Search the data for the word "accomplish". Reproduce every line where it is found.
------ Information provided ------
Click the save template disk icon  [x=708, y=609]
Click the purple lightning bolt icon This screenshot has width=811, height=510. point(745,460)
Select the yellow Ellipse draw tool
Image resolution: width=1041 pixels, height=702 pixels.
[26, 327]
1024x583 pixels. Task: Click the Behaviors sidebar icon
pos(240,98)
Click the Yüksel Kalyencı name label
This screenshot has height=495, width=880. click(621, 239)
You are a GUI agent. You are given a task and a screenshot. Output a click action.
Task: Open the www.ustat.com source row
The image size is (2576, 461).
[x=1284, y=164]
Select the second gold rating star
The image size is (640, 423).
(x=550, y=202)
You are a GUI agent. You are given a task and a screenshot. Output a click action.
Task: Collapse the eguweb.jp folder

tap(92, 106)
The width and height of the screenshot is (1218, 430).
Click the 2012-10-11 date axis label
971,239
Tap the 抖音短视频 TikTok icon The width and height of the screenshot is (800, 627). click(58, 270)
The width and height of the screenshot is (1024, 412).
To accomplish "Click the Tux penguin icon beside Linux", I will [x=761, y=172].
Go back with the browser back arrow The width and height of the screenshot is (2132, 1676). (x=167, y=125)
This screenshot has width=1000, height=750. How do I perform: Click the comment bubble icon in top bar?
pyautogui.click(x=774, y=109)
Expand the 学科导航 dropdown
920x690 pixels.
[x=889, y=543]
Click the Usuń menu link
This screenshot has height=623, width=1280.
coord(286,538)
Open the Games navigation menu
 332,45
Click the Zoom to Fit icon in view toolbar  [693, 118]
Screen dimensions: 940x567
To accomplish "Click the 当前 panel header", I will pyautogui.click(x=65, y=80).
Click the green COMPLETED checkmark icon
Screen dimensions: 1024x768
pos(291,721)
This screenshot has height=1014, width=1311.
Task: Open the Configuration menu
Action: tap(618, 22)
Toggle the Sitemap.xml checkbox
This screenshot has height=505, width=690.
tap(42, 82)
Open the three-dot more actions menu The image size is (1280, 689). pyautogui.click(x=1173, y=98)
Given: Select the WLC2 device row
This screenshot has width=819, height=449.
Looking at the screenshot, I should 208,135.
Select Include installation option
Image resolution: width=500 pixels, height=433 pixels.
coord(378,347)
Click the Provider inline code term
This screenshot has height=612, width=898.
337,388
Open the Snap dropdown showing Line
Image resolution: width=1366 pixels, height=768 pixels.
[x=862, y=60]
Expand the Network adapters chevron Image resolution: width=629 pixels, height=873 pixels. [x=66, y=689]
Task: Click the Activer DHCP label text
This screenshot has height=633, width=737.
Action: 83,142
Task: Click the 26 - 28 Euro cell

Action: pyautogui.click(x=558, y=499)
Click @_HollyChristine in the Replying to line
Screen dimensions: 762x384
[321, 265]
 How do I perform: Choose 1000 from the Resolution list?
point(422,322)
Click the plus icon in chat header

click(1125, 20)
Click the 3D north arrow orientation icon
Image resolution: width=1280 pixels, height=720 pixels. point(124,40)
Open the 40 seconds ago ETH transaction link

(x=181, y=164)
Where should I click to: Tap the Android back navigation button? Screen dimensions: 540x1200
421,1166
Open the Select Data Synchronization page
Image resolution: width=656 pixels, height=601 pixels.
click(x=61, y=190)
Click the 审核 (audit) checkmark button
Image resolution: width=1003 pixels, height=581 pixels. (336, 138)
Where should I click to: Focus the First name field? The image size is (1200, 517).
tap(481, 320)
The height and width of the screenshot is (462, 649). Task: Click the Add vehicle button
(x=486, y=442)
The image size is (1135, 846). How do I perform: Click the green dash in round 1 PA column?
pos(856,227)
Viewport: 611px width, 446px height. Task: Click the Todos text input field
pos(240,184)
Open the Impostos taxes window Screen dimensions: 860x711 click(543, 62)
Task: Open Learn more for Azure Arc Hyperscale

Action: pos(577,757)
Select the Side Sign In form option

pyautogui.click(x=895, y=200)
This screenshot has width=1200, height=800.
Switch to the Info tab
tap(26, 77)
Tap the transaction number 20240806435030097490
------
* [Result]
To accomplish "Click the Tux penguin icon beside Linux", I will [x=761, y=172].
To accomplish "Click the 当前 panel header", I will pyautogui.click(x=65, y=80).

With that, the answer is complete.